EXERCISE PROMPT:
Print, word for word, the part of the records that opens with the line containing "The width and" and closes with the line containing "at that location.", both of those lines included.

THE INPUT:
========

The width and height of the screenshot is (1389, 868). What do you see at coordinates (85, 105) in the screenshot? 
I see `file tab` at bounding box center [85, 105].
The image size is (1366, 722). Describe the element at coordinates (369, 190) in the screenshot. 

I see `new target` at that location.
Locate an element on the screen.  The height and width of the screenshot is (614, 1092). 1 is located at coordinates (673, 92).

========

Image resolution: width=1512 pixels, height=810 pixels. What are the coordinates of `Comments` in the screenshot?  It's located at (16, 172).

========

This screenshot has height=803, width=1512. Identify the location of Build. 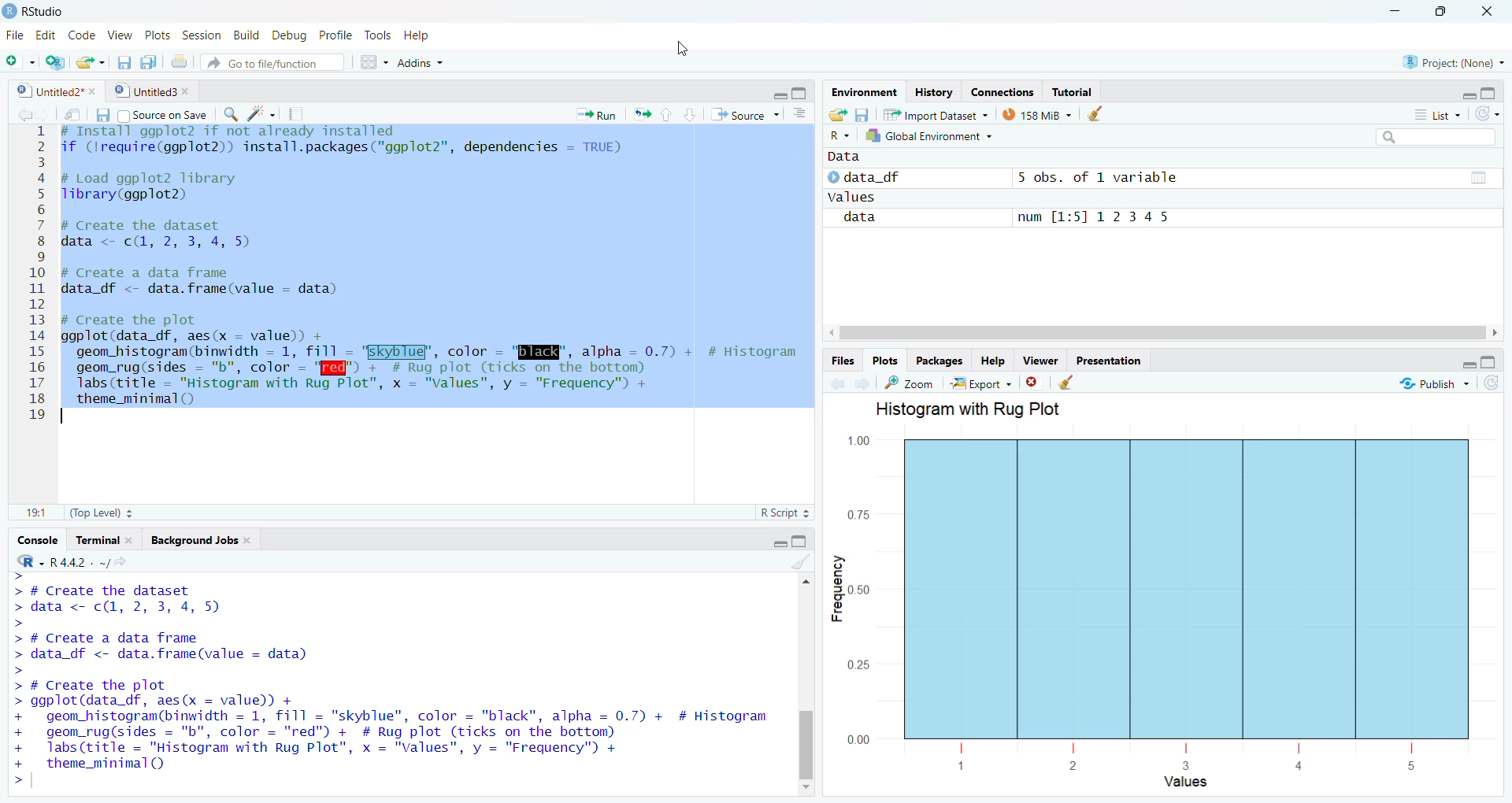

========

TASK OUTPUT:
The width and height of the screenshot is (1389, 868). What do you see at coordinates (85, 105) in the screenshot? 
I see `file tab` at bounding box center [85, 105].
The image size is (1366, 722). Describe the element at coordinates (369, 190) in the screenshot. 

I see `new target` at that location.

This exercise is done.